**Work request 1:**
Reproduce word for word the portion of the text about Cong that opens with the words containing "From the Abbey" and closes with "to be cooked.".
**Work request 2:**
Condense the paragraph of the text about Cong that begins "A walk along the dry canal" into a short bulleted list of its main facts.

**Document text:**

═══

Cong Abbey, the ruins of which are in the centre of the village, was first built in the 12th century, burned in the early 13th century and rebuilt between the 13th and 16th centuries.
From the Abbey grounds, a footbridge spans the river, passing the monk’s fishing house pictured above (probably built in the 15th or 16th century) – fish would have been an important part of the diet for the monks. This small house is built on a platform of stones over a small arch that creates a passage for water to flow under the floor. A trapdoor in the floor may have been used to allow a net to be cast into the river, and a fireplace kept the monks warm while they waited for their catch. It is said that a line was strung from the fishing house to the Abbey kitchen, to alert the cooks to the time when there were fish to be cooked.
This footbridge leads to the Cong Forest Nature Trail.
A walk along the dry canal rekindles memories of the great Irish famine of 1845-1848. The canal was a famine relief scheme that never quite fulfilled its promise in any sense of the word. At completion of the project, because of the limestone terrain, the water disappeared immediately into the ground like water gurgling down the plug hole of a bath.
The Market Cross on Cong’s main street is the first historical feature visitors encounter in the centre of the village. The decorated limestone cross is said to mark the completion of the Royal Abbey of Cong in the 12th century.

═══

**Material shown:**
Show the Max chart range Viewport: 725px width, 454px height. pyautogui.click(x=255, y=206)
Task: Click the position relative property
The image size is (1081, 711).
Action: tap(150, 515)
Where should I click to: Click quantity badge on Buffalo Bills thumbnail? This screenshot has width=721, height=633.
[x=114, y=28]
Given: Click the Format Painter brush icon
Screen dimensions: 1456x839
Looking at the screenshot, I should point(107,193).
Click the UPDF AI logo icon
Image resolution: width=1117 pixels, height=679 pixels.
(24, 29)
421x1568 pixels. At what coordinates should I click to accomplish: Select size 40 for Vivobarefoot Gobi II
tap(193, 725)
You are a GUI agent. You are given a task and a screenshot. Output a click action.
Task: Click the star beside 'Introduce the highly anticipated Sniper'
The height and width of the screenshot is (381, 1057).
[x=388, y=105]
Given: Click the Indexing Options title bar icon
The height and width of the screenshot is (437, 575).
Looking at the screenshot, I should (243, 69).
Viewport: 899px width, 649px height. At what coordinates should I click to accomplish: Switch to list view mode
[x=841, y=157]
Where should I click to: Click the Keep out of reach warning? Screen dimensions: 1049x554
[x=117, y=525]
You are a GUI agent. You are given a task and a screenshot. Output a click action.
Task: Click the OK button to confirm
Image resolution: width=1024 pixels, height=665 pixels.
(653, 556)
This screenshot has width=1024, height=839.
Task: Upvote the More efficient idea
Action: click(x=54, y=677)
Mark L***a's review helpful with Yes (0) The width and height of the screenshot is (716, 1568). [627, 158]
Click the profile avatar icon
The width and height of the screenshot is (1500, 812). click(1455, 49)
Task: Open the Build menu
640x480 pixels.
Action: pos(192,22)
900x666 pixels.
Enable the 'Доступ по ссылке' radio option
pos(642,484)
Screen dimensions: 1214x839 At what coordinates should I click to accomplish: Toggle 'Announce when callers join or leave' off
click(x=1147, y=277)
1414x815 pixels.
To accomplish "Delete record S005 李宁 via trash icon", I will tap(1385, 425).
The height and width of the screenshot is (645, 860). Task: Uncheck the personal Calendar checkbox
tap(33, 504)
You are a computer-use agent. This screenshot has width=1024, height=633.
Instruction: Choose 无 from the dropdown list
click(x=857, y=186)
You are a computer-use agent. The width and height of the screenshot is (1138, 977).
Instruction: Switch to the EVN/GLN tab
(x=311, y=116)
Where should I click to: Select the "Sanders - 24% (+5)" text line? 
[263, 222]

═══

**Written answer 1:**
From the Abbey grounds, a footbridge spans the river, passing the monk’s fishing house pictured above (probably built in the 15th or 16th century) – fish would have been an important part of the diet for the monks. This small house is built on a platform of stones over a small arch that creates a passage for water to flow under the floor. A trapdoor in the floor may have been used to allow a net to be cast into the river, and a fireplace kept the monks warm while they waited for their catch. It is said that a line was strung from the fishing house to the Abbey kitchen, to alert the cooks to the time when there were fish to be cooked.

**Written answer 2:**
- A walk along the dry canal recalls the great Irish famine of 1845–1848.
- The canal was a famine relief scheme that never fulfilled its promise.
- Because of the limestone terrain, the water vanished straight into the ground when the project was completed.